*Problem to solve*:
Write only the number of lines below in which "will" occurs.

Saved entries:
*** Begin section ***

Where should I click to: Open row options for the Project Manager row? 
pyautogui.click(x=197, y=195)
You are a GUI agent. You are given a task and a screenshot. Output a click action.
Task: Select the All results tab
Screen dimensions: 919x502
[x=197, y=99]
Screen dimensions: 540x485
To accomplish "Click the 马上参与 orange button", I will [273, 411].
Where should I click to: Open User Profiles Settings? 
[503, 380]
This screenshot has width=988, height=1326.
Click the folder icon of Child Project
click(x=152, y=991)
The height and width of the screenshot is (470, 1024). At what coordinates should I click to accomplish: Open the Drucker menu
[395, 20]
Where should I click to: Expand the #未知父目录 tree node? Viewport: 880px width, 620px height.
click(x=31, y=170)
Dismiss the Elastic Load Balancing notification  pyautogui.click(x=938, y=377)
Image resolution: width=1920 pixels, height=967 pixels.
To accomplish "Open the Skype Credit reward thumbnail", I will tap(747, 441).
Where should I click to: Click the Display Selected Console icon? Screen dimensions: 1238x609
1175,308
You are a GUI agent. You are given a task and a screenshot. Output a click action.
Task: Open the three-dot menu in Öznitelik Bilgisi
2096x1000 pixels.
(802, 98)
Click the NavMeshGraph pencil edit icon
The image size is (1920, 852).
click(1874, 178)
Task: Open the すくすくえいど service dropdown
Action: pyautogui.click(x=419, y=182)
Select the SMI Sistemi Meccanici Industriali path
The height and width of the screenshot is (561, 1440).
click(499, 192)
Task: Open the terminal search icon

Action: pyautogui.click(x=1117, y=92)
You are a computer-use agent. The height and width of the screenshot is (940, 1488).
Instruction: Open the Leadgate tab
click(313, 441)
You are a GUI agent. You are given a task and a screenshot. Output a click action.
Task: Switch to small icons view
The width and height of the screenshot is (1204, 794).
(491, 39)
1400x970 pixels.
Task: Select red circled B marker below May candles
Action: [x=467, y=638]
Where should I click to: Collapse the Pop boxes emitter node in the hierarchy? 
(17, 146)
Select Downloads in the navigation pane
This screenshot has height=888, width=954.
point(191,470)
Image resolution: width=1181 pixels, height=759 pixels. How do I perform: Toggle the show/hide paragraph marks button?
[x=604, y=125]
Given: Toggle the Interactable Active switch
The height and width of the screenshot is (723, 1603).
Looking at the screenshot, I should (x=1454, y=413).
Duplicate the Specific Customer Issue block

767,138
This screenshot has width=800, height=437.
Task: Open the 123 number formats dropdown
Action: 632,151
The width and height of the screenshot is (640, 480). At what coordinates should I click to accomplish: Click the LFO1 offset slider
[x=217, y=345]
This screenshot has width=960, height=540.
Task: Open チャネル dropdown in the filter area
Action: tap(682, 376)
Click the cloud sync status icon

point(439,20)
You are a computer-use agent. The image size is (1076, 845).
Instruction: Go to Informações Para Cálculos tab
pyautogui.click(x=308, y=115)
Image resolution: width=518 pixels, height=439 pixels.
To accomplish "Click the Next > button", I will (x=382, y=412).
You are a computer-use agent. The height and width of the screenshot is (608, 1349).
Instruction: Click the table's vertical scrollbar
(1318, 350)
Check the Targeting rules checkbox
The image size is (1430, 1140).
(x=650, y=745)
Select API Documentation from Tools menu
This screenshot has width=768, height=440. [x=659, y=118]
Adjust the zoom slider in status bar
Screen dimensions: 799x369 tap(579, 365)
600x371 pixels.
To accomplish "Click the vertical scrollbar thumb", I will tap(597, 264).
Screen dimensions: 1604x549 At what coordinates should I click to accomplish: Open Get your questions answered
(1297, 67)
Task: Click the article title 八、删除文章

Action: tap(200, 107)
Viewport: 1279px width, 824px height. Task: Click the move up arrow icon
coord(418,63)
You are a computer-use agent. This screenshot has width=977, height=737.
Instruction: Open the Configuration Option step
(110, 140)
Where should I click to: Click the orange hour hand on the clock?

*** End section ***

*Result of this task*:
4